> [Tarefas a cumprir]
**1)** Por favor, traduza para o inglês esta frase do texto sobre as famílias Bolsonaro e Brazão: "Qualquer insinuação nesse sentido seria uma leviandade."
**2)** Transcreva do texto sobre as famílias Bolsonaro e Brazão tudo o que vai de "Mas nunca é" até "fortes e indiscutíveis.".

> [Trecho citado]
------------------------------------

Famílias Bolsonaro e Brazão têm muito em
comum: ligação com a milícia e terrenos na zona oeste do Rio
FOI HOMOLOGADA no STF
a delação premiada do miliciano Ronnie Lessa, apontado como assassino de Marielle Franco e Anderson
Gomes. Como havia adiantado o Intercept Brasil em janeiro, a delação aponta
como mandante do crime Domingos Brazão, conselheiro do Tribunal de Contas do
Rio de Janeiro.
Nesta semana,
Guilherme Amado, do site Metrópoles, trouxe a informação que Ronnie Lessa
também teria mencionado o nome do deputado federak Chiquinho Brazão, irmão de
Domingos, na delação.
No depoimento à
Polícia Federal, Ronnie Lessa, apontado como matador de aluguel do Escritório
do Crime, contou detalhes das reuniões feitas com os irmãos Brazão para o
planejamento do assassinato da vereadora.
Forneceu também uma
série de indícios e provas sobre a participação dos mandantes do crime. Segundo
ele, Marielle se tornou um alvo porque se opunha aos interesses da exploração
imobiliária comandada pelas milícias ligadas à família Brazão na zona oeste do
Rio de Janeiro.
Quando Chiquinho era
vereador, foi presidente da Comissão de Assuntos Urbanos e legislou em causa
própria ao permitir a regularização e parcelamento do solo em áreas dominadas
pela milícia. Os irmãos Brazão pretendiam regularizar um condomínio inteiro na
região de Jacarepaguá sem respeitar o critério de área de interesse social. O
objetivo era conseguir o título de propriedade para especulação imobiliária.
Marielle, por outro lado, defendia a ocupação de terrenos por pessoas de baixa
renda e reivindicava que o processo fosse acompanhado por órgãos da Defensoria
Pública do Rio.
Apesar do burburinho
nas ruas e redes sociais, não há qualquer indício que ligue diretamente a
família Bolsonaro ao assassinato de Marielle. Qualquer insinuação nesse sentido
seria uma leviandade.
Mas nunca é demais
reforçar a natureza da formação política da família Bolsonaro, os caminhos que
a fizeram alcançar a Presidência da República e suas conexões obscuras com o
crime organizado. As ligações políticas, financeiras e pessoais dos Bolsonaros com
Lessa e os integrantes da família Brazão são fortes e indiscutíveis.
Apontar a proximidade
do Bolsonaro com os mandantes e o executor do homicídio da vereadora não é uma
ilação, mas a mera constatação dos fatos. Vejamos. Ronnie Lessa era um dos
matadores de aluguel do Escritório do Crime, grupo liderado por Adriano da Nóbrega,
assassinado em fevereiro de 2020 .

------------------------------------

> [Material fornecido]

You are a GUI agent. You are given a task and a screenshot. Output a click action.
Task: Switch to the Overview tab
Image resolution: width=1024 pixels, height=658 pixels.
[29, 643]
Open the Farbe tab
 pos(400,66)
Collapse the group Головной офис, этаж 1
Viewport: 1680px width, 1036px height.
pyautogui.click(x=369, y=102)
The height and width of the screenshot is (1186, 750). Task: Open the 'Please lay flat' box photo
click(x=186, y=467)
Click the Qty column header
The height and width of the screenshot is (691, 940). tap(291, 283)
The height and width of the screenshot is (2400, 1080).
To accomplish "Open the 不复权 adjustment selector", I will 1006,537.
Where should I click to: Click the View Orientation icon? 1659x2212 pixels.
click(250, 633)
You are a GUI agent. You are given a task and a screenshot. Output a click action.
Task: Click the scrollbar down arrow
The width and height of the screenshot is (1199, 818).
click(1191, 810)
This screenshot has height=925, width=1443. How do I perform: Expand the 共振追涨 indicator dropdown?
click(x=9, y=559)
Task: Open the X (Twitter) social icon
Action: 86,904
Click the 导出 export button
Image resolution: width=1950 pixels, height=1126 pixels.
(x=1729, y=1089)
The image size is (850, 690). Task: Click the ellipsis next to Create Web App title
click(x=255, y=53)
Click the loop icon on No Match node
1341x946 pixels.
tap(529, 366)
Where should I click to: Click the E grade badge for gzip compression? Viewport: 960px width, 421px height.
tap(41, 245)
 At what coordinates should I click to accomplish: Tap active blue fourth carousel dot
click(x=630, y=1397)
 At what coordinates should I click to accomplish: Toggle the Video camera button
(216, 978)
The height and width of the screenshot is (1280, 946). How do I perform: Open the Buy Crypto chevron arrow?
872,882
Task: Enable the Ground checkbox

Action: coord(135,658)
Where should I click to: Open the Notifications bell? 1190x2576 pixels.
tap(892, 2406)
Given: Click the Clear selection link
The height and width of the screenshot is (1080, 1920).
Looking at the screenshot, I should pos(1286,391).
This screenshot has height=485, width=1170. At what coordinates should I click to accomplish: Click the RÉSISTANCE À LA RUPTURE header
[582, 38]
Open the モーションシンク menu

------------------------------------

> [Problemas resolvidos]
**1)** Any insinuation to that effect would be reckless.

**2)**
Mas nunca é demais
reforçar a natureza da formação política da família Bolsonaro, os caminhos que
a fizeram alcançar a Presidência da República e suas conexões obscuras com o
crime organizado. As ligações políticas, financeiras e pessoais dos Bolsonaros com
Lessa e os integrantes da família Brazão são fortes e indiscutíveis.